How fast is GPIO DigitalOut?

Trying to drive some neopixels by bitbanging, but I can’t quite get them to work right. if fudgefactor is omited or defined less than 197, all addressed LEDs glow at full intensity (these are RGBW SK6812 leds) If I set fudgefactor to 200 or greater, the strip almost works but the first LED is always green and the order of the colors don’t match the datasheet (it seems the first 8 bits (MSB) affect green, next byte is red channel, next byte is green channel, blue channel, then white channel. The order is not matching the datasheet.

code:

#include "mbed.h"
#define WAIT_TIME_MS 1000

void neopixel_write(uint32_t packet )
{
    uint32_t mask = 0x80000000;
    do
    {
        if(packet & mask)
        {
            gpio0 = 1;
            wait_ns(600 - fudgefactor);
            gpio0 = 0;
            wait_ns(600 - fudgefactor);
        }
        else
        {
            gpio0 = 1;
            wait_ns(300 - fudgefactor);
            gpio0 = 0;
            wait_ns(900 - fudgefactor);
        }
        mask = mask << 1;
    }
    while(mask);
    gpio0 = 1; // datasheet does not specify if the pin should remain in HIGH state between frames(?)
}

void neopixel_reset()
{
    gpio0 = 0;
    wait_us(80);
    gpio0 = 1; // is this pin supposed to remain high after reset?
}
int main()
{
    neopixel_write(0x00000000); // black, but first LED always lights green. behaves like I have a bitwise or with 0x80000000 somewhere.
    neopixel_write(0x00000000); // black
    neopixel_write(0x00000007); // white
    neopixel_write(0x00000700); // blue
    neopixel_write(0x00070000); // is red but should be green??
    neopixel_write(0x07000000); // is green but should be red??
    neopixel_reset();
}

I think the issue is that I don’t know how fast gpio library is. The target is STM32F411CEU6, and looking through the source code for the DigitalOut, there are many levels of abstraction, I was hoping that at compile time, setting a GPIO equal to a literal would compile down to a single instruction direct port manipulation.
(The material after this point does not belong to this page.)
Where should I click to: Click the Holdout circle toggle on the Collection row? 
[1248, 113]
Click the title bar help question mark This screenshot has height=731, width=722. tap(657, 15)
If this isn’t the case, then is there a hardware-agnostic way to retrieve the GPIO mask and port to flip the pin quickly? I know Arduino has digitalPinToPort and digitalPinToBitMask function, is there an equivalent for MBED?

Based on this comment, I think it’s fast.

Have you looked at FastLED? They do that very well but it’s not always compatible with ARM/STM32.

If you can change your LEDs, I’d recommend SPI driven LED strips: Chipset reference · FastLED/FastLED Wiki · GitHub

I personally use the SK9822/APA102, they are amazing.